WHAT YOU SHOULD DO: Provide the count of lines below where "Ремонт" occurs, with no other output.

DATA EXCERPTS:
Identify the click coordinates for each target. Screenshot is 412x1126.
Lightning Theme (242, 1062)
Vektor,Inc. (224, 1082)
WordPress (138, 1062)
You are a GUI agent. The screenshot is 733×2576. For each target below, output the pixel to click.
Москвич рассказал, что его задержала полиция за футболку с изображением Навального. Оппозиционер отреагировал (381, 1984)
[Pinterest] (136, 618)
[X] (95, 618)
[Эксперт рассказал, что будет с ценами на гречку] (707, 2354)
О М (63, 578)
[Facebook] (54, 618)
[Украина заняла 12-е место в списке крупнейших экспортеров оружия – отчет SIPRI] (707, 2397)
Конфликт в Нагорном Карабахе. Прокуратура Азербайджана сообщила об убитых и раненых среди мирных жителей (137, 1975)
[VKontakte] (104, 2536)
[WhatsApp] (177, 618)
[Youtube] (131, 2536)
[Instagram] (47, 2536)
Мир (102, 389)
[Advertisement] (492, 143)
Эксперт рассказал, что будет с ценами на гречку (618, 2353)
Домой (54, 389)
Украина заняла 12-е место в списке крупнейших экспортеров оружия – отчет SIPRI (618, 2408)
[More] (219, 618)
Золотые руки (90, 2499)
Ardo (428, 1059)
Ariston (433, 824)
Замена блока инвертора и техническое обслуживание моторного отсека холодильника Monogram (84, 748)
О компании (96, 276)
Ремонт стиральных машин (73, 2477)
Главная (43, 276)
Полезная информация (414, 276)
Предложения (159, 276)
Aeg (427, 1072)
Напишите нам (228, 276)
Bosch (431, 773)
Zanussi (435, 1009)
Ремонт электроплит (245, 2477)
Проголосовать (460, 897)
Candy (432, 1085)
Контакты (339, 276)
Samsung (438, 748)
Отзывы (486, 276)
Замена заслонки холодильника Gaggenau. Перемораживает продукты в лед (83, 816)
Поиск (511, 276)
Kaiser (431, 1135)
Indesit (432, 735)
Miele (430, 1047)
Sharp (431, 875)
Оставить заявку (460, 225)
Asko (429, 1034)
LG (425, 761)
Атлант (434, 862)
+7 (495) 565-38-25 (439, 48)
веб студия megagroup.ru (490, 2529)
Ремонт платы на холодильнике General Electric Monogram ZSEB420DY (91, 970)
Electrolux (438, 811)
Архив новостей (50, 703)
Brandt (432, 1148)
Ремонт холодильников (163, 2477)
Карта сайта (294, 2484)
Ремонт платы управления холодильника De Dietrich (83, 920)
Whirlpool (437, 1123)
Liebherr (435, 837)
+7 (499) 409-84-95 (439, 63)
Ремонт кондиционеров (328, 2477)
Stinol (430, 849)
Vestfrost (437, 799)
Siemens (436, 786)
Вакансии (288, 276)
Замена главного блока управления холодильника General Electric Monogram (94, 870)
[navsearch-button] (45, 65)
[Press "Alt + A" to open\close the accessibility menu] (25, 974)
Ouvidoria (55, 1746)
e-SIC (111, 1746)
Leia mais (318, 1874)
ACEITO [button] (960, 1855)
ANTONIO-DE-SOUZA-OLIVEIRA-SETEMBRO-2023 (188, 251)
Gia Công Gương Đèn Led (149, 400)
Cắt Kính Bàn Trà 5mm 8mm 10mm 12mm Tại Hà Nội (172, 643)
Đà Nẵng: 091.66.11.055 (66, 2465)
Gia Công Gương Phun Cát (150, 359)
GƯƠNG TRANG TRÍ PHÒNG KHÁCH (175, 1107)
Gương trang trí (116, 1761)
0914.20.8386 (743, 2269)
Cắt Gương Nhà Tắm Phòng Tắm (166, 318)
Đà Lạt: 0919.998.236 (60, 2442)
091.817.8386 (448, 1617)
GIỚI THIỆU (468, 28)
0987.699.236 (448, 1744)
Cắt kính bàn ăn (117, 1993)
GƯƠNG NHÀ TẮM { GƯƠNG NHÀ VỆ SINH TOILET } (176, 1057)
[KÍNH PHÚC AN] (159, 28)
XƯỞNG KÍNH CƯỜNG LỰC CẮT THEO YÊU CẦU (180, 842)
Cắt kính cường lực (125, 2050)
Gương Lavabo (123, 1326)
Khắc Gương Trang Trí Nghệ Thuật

WRITTEN RESPONSE: 6